== Task to carry out ==
Nothing should differ. Repeat every record as written.

*** Opening of Given entries ***

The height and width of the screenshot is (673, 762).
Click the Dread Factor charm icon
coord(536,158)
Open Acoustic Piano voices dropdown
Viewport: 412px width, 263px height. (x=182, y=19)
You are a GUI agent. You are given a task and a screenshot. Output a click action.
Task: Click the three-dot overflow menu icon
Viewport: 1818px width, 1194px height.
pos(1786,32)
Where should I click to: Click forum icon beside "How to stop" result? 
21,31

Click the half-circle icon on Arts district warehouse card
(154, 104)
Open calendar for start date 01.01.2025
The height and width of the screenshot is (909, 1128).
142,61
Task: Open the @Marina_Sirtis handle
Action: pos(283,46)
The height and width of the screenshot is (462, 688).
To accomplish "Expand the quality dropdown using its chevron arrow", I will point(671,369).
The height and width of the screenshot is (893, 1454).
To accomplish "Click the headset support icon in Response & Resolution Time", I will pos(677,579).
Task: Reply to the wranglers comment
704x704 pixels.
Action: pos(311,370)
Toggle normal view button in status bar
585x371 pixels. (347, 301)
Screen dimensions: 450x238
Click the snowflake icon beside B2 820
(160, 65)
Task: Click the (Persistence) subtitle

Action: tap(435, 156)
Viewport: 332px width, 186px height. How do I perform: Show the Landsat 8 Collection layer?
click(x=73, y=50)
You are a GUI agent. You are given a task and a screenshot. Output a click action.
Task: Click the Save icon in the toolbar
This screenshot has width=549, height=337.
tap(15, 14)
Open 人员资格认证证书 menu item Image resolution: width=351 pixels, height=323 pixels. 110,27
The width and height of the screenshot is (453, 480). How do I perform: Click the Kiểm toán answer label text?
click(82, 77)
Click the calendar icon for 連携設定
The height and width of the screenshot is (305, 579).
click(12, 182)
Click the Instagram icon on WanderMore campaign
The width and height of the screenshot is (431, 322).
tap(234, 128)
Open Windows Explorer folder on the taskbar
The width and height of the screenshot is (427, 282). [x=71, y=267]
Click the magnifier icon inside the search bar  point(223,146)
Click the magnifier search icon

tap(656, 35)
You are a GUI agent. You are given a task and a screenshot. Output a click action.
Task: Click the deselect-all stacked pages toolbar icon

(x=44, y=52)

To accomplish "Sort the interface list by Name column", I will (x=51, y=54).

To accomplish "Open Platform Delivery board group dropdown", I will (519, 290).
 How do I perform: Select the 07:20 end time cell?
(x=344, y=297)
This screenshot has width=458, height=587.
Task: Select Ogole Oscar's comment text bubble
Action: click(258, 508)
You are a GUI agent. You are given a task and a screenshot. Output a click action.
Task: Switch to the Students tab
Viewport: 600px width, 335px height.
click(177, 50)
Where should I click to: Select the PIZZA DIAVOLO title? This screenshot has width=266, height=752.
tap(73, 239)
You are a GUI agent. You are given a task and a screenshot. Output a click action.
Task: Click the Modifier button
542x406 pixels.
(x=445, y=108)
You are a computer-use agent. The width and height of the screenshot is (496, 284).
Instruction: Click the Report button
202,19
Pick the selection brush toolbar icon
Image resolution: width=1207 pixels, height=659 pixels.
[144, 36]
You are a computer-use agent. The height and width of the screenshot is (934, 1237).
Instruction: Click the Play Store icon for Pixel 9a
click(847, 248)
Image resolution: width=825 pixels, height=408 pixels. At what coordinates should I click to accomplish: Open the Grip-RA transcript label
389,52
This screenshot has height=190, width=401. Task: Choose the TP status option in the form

*** Close of Given entries ***

== Completed task ==
The height and width of the screenshot is (673, 762).
Click the Dread Factor charm icon
coord(536,158)
Open Acoustic Piano voices dropdown
Viewport: 412px width, 263px height. (x=182, y=19)
You are a GUI agent. You are given a task and a screenshot. Output a click action.
Task: Click the three-dot overflow menu icon
Viewport: 1818px width, 1194px height.
pos(1786,32)
Where should I click to: Click forum icon beside "How to stop" result? 
21,31

Click the half-circle icon on Arts district warehouse card
(154, 104)
Open calendar for start date 01.01.2025
The height and width of the screenshot is (909, 1128).
142,61
Task: Open the @Marina_Sirtis handle
Action: pos(283,46)
The height and width of the screenshot is (462, 688).
To accomplish "Expand the quality dropdown using its chevron arrow", I will point(671,369).
The height and width of the screenshot is (893, 1454).
To accomplish "Click the headset support icon in Response & Resolution Time", I will pos(677,579).
Task: Reply to the wranglers comment
704x704 pixels.
Action: pos(311,370)
Toggle normal view button in status bar
585x371 pixels. (347, 301)
Screen dimensions: 450x238
Click the snowflake icon beside B2 820
(160, 65)
Task: Click the (Persistence) subtitle

Action: tap(435, 156)
Viewport: 332px width, 186px height. How do I perform: Show the Landsat 8 Collection layer?
click(x=73, y=50)
You are a GUI agent. You are given a task and a screenshot. Output a click action.
Task: Click the Save icon in the toolbar
This screenshot has width=549, height=337.
tap(15, 14)
Open 人员资格认证证书 menu item Image resolution: width=351 pixels, height=323 pixels. 110,27
The width and height of the screenshot is (453, 480). How do I perform: Click the Kiểm toán answer label text?
click(82, 77)
Click the calendar icon for 連携設定
The height and width of the screenshot is (305, 579).
click(12, 182)
Click the Instagram icon on WanderMore campaign
The width and height of the screenshot is (431, 322).
tap(234, 128)
Open Windows Explorer folder on the taskbar
The width and height of the screenshot is (427, 282). [x=71, y=267]
Click the magnifier icon inside the search bar  point(223,146)
Click the magnifier search icon

tap(656, 35)
You are a GUI agent. You are given a task and a screenshot. Output a click action.
Task: Click the deselect-all stacked pages toolbar icon

(x=44, y=52)

To accomplish "Sort the interface list by Name column", I will (x=51, y=54).

To accomplish "Open Platform Delivery board group dropdown", I will (519, 290).
 How do I perform: Select the 07:20 end time cell?
(x=344, y=297)
This screenshot has width=458, height=587.
Task: Select Ogole Oscar's comment text bubble
Action: click(258, 508)
You are a GUI agent. You are given a task and a screenshot. Output a click action.
Task: Switch to the Students tab
Viewport: 600px width, 335px height.
click(177, 50)
Where should I click to: Select the PIZZA DIAVOLO title? This screenshot has width=266, height=752.
tap(73, 239)
You are a GUI agent. You are given a task and a screenshot. Output a click action.
Task: Click the Modifier button
542x406 pixels.
(x=445, y=108)
You are a computer-use agent. The width and height of the screenshot is (496, 284).
Instruction: Click the Report button
202,19
Pick the selection brush toolbar icon
Image resolution: width=1207 pixels, height=659 pixels.
[144, 36]
You are a computer-use agent. The height and width of the screenshot is (934, 1237).
Instruction: Click the Play Store icon for Pixel 9a
click(847, 248)
Image resolution: width=825 pixels, height=408 pixels. At what coordinates should I click to accomplish: Open the Grip-RA transcript label
389,52
This screenshot has height=190, width=401. Task: Choose the TP status option in the form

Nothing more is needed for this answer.